SCHRIFTELIJKE OPDRACHT:
Geef alle regels van de onderstaande lijst weer als genummerde opsomming en sla de lege regels over.

-=-=-=-=-

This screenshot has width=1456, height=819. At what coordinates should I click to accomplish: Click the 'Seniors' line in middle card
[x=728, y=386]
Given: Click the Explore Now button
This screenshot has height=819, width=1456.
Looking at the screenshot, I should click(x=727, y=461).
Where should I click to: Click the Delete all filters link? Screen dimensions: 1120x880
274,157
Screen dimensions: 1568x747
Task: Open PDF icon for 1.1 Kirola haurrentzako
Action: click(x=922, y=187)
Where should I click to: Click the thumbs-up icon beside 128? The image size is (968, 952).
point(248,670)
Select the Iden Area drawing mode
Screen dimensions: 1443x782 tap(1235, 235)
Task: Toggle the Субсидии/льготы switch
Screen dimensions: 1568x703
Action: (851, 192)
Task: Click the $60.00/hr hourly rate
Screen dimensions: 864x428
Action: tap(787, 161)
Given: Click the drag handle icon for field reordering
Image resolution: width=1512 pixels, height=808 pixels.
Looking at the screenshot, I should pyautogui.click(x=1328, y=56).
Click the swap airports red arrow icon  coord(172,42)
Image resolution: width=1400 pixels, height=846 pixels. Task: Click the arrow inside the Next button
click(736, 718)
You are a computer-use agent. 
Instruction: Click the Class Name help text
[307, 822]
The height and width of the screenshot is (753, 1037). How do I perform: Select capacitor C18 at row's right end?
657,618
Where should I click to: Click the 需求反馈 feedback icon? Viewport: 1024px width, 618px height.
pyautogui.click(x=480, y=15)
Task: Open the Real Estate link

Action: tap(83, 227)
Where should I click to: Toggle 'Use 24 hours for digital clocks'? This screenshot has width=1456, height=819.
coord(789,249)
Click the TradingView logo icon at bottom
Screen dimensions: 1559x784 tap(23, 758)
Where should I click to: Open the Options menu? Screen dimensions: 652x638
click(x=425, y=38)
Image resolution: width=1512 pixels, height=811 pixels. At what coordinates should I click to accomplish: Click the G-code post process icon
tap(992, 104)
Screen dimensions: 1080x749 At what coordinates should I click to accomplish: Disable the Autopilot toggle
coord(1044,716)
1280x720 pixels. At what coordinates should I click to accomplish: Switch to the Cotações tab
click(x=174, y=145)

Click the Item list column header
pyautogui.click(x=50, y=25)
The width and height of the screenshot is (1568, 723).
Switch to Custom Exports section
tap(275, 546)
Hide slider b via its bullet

-=-=-=-=-

UITGEWERKTE OPDRACHT:
1. This screenshot has width=1456, height=819. At what coordinates should I click to accomplish: Click the 'Seniors' line in middle card
2. [x=728, y=386]
3. Given: Click the Explore Now button
4. This screenshot has height=819, width=1456.
5. Looking at the screenshot, I should click(x=727, y=461).
6. Where should I click to: Click the Delete all filters link? Screen dimensions: 1120x880
7. 274,157
8. Screen dimensions: 1568x747
9. Task: Open PDF icon for 1.1 Kirola haurrentzako
10. Action: click(x=922, y=187)
11. Where should I click to: Click the thumbs-up icon beside 128? The image size is (968, 952).
12. point(248,670)
13. Select the Iden Area drawing mode
14. Screen dimensions: 1443x782 tap(1235, 235)
15. Task: Toggle the Субсидии/льготы switch
16. Screen dimensions: 1568x703
17. Action: (851, 192)
18. Task: Click the $60.00/hr hourly rate
19. Screen dimensions: 864x428
20. Action: tap(787, 161)
21. Given: Click the drag handle icon for field reordering
22. Image resolution: width=1512 pixels, height=808 pixels.
23. Looking at the screenshot, I should pyautogui.click(x=1328, y=56).
24. Click the swap airports red arrow icon  coord(172,42)
25. Image resolution: width=1400 pixels, height=846 pixels. Task: Click the arrow inside the Next button
26. click(736, 718)
27. You are a computer-use agent. 
28. Instruction: Click the Class Name help text
29. [307, 822]
30. The height and width of the screenshot is (753, 1037). How do I perform: Select capacitor C18 at row's right end?
31. 657,618
32. Where should I click to: Click the 需求反馈 feedback icon? Viewport: 1024px width, 618px height.
33. pyautogui.click(x=480, y=15)
34. Task: Open the Real Estate link
35. Action: tap(83, 227)
36. Where should I click to: Toggle 'Use 24 hours for digital clocks'? This screenshot has width=1456, height=819.
37. coord(789,249)
38. Click the TradingView logo icon at bottom
39. Screen dimensions: 1559x784 tap(23, 758)
40. Where should I click to: Open the Options menu? Screen dimensions: 652x638
41. click(x=425, y=38)
42. Image resolution: width=1512 pixels, height=811 pixels. At what coordinates should I click to accomplish: Click the G-code post process icon
43. tap(992, 104)
44. Screen dimensions: 1080x749 At what coordinates should I click to accomplish: Disable the Autopilot toggle
45. coord(1044,716)
46. 1280x720 pixels. At what coordinates should I click to accomplish: Switch to the Cotações tab
47. click(x=174, y=145)
48. Click the Item list column header
49. pyautogui.click(x=50, y=25)
50. The width and height of the screenshot is (1568, 723).
51. Switch to Custom Exports section
52. tap(275, 546)
53. Hide slider b via its bullet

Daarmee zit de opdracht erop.